A Thrift Savings Plan is a retirement savings plan for federal employees that is comparable to a 401k. Federal civilian employees and members of the armed forces are all eligible to participate in Thrift Savings Plans. Some also are eligible to receive employer matching contributions.
Specifically, for civilian employees, only Federal Employee Retirement System (FERS) employees are eligible for matching contributions. These employees receive an automatic 1% of their compensation contributed to their Thrift Savings Plan. In addition, for everything they choose to contribute to their Thrift Savings Plan, the first 3% is matched dollar for dollar, and the next 2% is matched at fifty cents per dollar.
That is, if they designate 1% of their compensation for their Thrift Savings Plan, the employer contribution would be the same 1%. For a 2% contribution, the matching contribution would be 2%. For 3% it would be 3%. For 4% it would be 3.5%. For 5% it would be 4%.
Don’t forget there’s also the automatic 1% employer contribution on top of this. So really if an eligible employee put 5% or more of his compensation into his Thrift Savings Plan, there would be an employer matching contribution of 5%.
Members of the armed forces are eligible for matching contributions for six years of active duty service in any specialty so designated as eligible by the Secretary of their service branch.
All of the employee’s contributions and the employer matching contributions to a Thrift Savings Plan are vested immediately. The 1% non-matching employer contributions, and the Thrift Savings Plan’s earning become vested after three years for most employees and after two years for some in certain positions.

* **DATA EXCERPT**
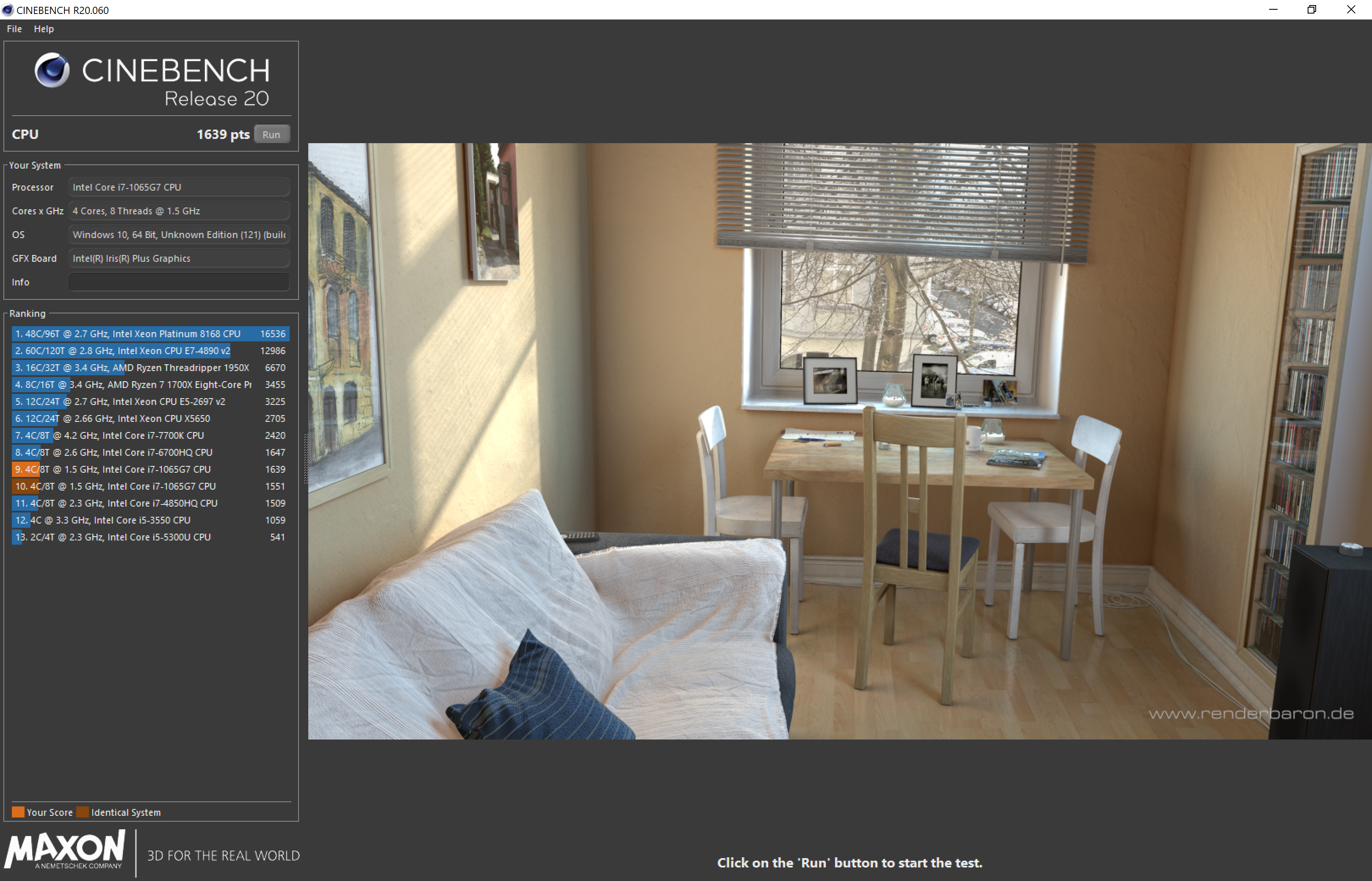
Task: Click the brown Identical System legend swatch
Action: pos(82,812)
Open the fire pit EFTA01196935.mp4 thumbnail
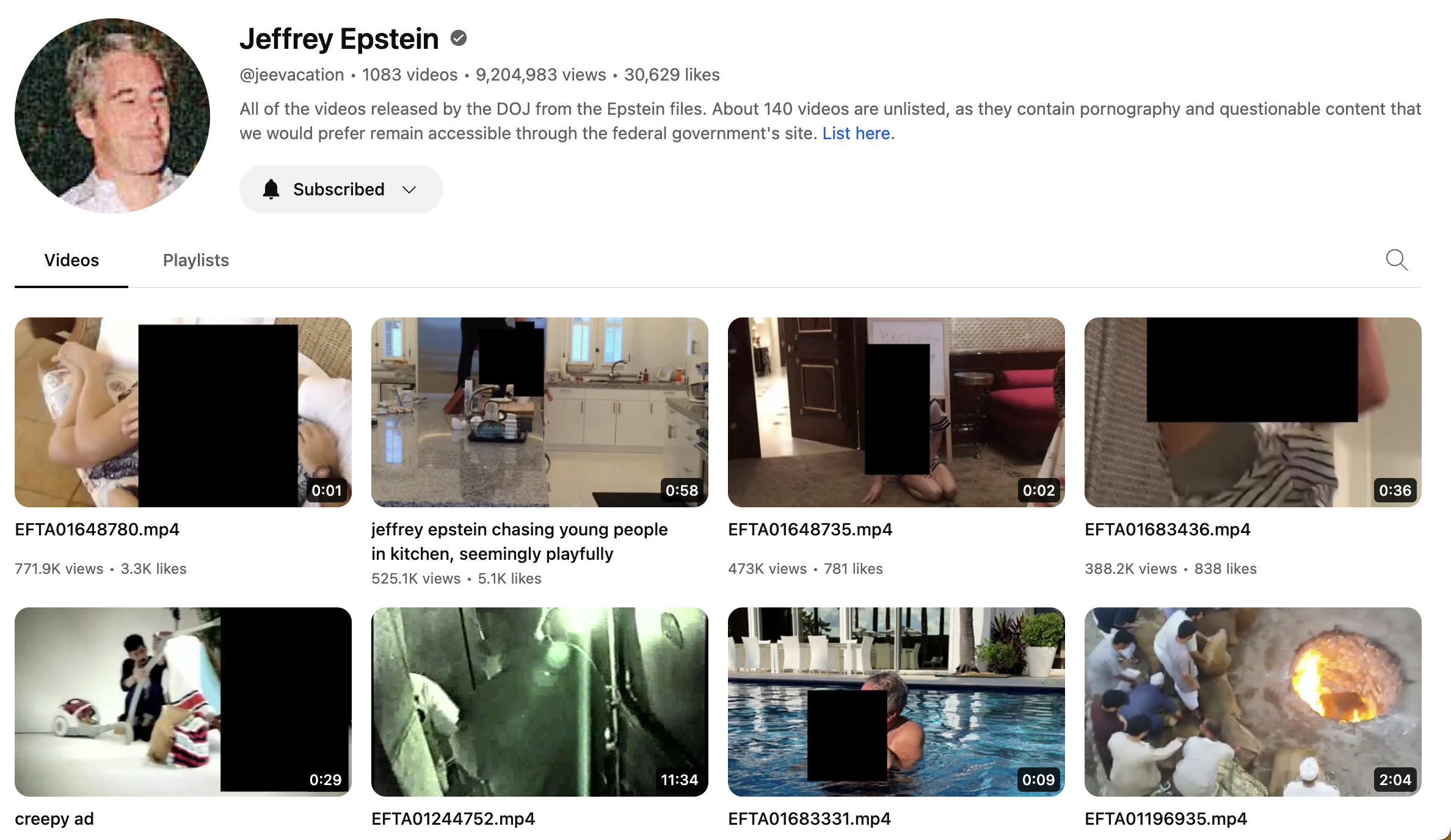 (1253, 702)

* **TASK LIST**
[1] Write out the part of the Thrift Savings Plan text starting at "Don’t forget there’s" and ending at "in certain positions.".
[2] Answer these questions from the Thrift Savings Plan text:
(a) What percentage of their compensation do FERS employees automatically receive as a contribution?
(b) For how many years of active duty service are members of the armed forces eligible for matching contributions?
(c) After how many years do the 1% non-matching employer contributions become vested for most employees?
The listing was drawn from a different source than the Thrift Savings Plan text.

* **TASK-BY-TASK RESULTS**
[1]
Don’t forget there’s also the automatic 1% employer contribution on top of this. So really if an eligible employee put 5% or more of his compensation into his Thrift Savings Plan, there would be an employer matching contribution of 5%.
Members of the armed forces are eligible for matching contributions for six years of active duty service in any specialty so designated as eligible by the Secretary of their service branch.
All of the employee’s contributions and the employer matching contributions to a Thrift Savings Plan are vested immediately. The 1% non-matching employer contributions, and the Thrift Savings Plan’s earning become vested after three years for most employees and after two years for some in certain positions.

[2]
(a) 1%
(b) Six years
(c) Three years